───── Dataset entries ─────

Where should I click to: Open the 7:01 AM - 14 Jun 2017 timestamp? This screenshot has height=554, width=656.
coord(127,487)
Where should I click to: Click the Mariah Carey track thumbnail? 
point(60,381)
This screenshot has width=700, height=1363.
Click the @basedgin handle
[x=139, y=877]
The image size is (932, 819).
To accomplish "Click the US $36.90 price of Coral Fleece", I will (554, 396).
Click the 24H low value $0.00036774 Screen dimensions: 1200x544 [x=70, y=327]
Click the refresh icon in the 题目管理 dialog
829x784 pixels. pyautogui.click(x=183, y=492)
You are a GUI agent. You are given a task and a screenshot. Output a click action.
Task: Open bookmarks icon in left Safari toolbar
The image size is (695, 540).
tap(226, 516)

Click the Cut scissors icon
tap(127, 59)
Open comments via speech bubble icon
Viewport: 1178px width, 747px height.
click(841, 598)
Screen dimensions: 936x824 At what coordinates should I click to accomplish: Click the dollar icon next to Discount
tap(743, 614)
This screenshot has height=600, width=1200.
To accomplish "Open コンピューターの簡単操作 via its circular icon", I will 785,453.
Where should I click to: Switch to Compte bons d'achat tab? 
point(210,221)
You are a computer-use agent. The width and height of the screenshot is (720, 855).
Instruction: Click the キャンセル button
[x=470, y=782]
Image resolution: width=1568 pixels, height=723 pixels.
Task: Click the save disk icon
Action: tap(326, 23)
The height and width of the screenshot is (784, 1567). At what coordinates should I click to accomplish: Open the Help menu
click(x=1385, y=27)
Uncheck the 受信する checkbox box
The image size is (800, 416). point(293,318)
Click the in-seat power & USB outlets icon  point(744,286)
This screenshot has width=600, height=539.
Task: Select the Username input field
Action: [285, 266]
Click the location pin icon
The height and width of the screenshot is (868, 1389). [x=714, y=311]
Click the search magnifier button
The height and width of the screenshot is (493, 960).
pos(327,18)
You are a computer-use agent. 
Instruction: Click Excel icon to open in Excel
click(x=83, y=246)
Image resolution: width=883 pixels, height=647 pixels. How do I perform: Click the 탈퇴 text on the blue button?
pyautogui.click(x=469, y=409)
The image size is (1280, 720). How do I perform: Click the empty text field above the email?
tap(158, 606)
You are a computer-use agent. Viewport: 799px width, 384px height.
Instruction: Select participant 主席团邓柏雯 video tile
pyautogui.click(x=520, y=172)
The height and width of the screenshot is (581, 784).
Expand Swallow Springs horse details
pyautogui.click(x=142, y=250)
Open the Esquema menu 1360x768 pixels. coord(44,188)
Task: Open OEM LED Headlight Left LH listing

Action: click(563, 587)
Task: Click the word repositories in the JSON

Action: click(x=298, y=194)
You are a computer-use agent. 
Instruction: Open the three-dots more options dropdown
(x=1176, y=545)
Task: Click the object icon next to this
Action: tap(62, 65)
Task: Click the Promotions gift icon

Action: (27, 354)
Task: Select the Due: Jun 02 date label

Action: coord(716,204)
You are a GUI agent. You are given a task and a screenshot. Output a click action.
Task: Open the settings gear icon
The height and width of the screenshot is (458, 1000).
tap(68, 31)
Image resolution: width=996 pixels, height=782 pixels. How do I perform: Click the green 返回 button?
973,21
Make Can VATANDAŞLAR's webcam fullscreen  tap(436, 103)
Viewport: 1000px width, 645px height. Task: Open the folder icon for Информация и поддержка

─────

Work order => Print again the lines of the entries above that fall between the line holding "Click the search magnifier button" and the line holding "Make Can VATANDAŞLAR's", inclusive, exactly as they stand.

Answer to the problem =>
Click the search magnifier button
The height and width of the screenshot is (493, 960).
pos(327,18)
You are a computer-use agent. 
Instruction: Click Excel icon to open in Excel
click(x=83, y=246)
Image resolution: width=883 pixels, height=647 pixels. How do I perform: Click the 탈퇴 text on the blue button?
pyautogui.click(x=469, y=409)
The image size is (1280, 720). How do I perform: Click the empty text field above the email?
tap(158, 606)
You are a computer-use agent. Viewport: 799px width, 384px height.
Instruction: Select participant 主席团邓柏雯 video tile
pyautogui.click(x=520, y=172)
The height and width of the screenshot is (581, 784).
Expand Swallow Springs horse details
pyautogui.click(x=142, y=250)
Open the Esquema menu 1360x768 pixels. coord(44,188)
Task: Open OEM LED Headlight Left LH listing

Action: click(563, 587)
Task: Click the word repositories in the JSON

Action: click(x=298, y=194)
You are a computer-use agent. 
Instruction: Open the three-dots more options dropdown
(x=1176, y=545)
Task: Click the object icon next to this
Action: tap(62, 65)
Task: Click the Promotions gift icon

Action: (27, 354)
Task: Select the Due: Jun 02 date label

Action: coord(716,204)
You are a GUI agent. You are given a task and a screenshot. Output a click action.
Task: Open the settings gear icon
The height and width of the screenshot is (458, 1000).
tap(68, 31)
Image resolution: width=996 pixels, height=782 pixels. How do I perform: Click the green 返回 button?
973,21
Make Can VATANDAŞLAR's webcam fullscreen  tap(436, 103)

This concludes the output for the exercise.